If I get this working, I'm strongly considering buying a yellow notch filter to boost my colours from rec 709 to DCI P3, although so far the cheapest one I found is 428 bucks. Or I might also try to score some red and green quantum dots plus a blue laser to try and hack my projector into a silent laser projector. Then I could also boost the light by quite a bit by adding more lasers and then cutting out the light every 8ms to reduce image persistence and motion blur. I'm also thinking of using a UV laser, with all three primaries in quantum dots. And then of course an IR and UV filter before the light hits the DMD. Thing is, blue lasers are dirt cheap now thanks to Bluray, so I think I might start experimenting with that first.

My question to this forum is, has anyone ever opened up an old CRT and soldered in a resistor or something to change the clockspeed of their VGA ports? I used to do this with my old "Turbo" button to overclock my Pentium V from 75mhz to 100mhz back in the day. Ahh those were the times.

AustinClark
Posts: 42
Joined: 14 Mar 2015, 00:03

Re: Overclocking VGA Input chips

Post by AustinClark » 06 Nov 2015, 15:38

Depends on what's causing the bottleneck. If the clock rate won't increase further, or if the ICs used can't handle the increased clock rate.

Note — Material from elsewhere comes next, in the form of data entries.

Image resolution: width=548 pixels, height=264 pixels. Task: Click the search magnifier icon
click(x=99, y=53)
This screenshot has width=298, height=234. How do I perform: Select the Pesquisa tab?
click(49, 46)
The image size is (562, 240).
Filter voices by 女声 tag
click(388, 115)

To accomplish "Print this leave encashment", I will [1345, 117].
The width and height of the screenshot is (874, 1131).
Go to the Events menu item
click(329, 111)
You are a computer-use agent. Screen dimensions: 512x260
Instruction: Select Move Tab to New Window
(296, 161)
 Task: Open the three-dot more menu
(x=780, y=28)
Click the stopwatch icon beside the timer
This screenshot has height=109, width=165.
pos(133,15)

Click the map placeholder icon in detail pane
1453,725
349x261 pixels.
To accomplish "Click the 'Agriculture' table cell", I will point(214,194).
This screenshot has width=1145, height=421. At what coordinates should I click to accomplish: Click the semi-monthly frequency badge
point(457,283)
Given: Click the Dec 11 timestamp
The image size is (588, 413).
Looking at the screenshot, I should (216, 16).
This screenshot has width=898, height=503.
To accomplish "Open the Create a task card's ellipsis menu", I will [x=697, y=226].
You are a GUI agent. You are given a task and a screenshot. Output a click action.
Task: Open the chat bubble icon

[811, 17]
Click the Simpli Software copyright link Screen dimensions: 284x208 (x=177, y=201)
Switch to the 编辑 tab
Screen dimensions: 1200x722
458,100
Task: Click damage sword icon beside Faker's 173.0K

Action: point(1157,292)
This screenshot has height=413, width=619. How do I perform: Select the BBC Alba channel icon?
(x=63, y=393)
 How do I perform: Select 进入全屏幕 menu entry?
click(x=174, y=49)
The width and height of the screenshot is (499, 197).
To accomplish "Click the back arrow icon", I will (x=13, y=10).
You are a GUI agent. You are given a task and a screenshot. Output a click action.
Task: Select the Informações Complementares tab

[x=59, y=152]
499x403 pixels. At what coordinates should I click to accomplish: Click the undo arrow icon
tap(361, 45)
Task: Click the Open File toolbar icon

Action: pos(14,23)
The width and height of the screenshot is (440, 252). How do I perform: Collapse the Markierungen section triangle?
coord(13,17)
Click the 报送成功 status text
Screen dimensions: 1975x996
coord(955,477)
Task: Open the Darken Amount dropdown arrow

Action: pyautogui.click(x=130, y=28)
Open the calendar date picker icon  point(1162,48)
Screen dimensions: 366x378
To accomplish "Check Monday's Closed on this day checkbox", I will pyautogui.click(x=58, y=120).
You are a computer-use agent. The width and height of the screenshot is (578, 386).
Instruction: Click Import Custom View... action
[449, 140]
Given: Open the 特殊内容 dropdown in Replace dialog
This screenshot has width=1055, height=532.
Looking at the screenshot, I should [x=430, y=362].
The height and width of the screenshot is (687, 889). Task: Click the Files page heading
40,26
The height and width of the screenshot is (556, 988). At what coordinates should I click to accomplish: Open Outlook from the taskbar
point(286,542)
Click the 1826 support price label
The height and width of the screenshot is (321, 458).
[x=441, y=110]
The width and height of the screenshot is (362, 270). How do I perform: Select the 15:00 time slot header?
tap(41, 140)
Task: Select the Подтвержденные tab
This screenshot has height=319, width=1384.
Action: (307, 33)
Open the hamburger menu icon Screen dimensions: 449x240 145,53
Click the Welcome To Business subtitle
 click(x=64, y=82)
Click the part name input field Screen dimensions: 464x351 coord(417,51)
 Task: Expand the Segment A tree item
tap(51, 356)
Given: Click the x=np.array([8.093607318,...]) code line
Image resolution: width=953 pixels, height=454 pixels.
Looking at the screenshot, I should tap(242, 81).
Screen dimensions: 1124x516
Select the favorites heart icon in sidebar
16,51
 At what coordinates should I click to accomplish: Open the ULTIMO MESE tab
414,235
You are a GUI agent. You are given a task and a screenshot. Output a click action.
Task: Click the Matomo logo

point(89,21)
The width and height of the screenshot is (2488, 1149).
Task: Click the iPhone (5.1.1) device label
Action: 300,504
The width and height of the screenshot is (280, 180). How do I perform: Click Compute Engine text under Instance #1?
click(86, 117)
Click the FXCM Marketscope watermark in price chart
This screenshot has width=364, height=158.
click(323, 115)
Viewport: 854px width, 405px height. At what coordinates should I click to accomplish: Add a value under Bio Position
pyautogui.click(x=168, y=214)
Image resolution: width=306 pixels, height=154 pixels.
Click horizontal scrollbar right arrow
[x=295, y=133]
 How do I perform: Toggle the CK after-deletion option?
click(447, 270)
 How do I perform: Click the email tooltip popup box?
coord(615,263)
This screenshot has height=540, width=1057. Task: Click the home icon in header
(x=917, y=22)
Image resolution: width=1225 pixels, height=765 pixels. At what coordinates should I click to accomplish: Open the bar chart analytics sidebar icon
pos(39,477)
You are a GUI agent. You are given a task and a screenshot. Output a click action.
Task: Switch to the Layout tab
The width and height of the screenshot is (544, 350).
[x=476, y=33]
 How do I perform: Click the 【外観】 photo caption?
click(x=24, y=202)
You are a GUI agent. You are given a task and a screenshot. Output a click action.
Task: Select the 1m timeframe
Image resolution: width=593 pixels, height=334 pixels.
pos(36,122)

If the ICs won't handle the higher clock rate, slightly increasing voltage may provide just enough extra headroom (I've been wanting to apply this concept to overclockable monitors as well).

However, if the clock rate won't increase further, then you're going to have a really hard time finding a simple fix. Everything has to be in sync, with tight timing constraints (especially if you're running at a higher-than-intended rate).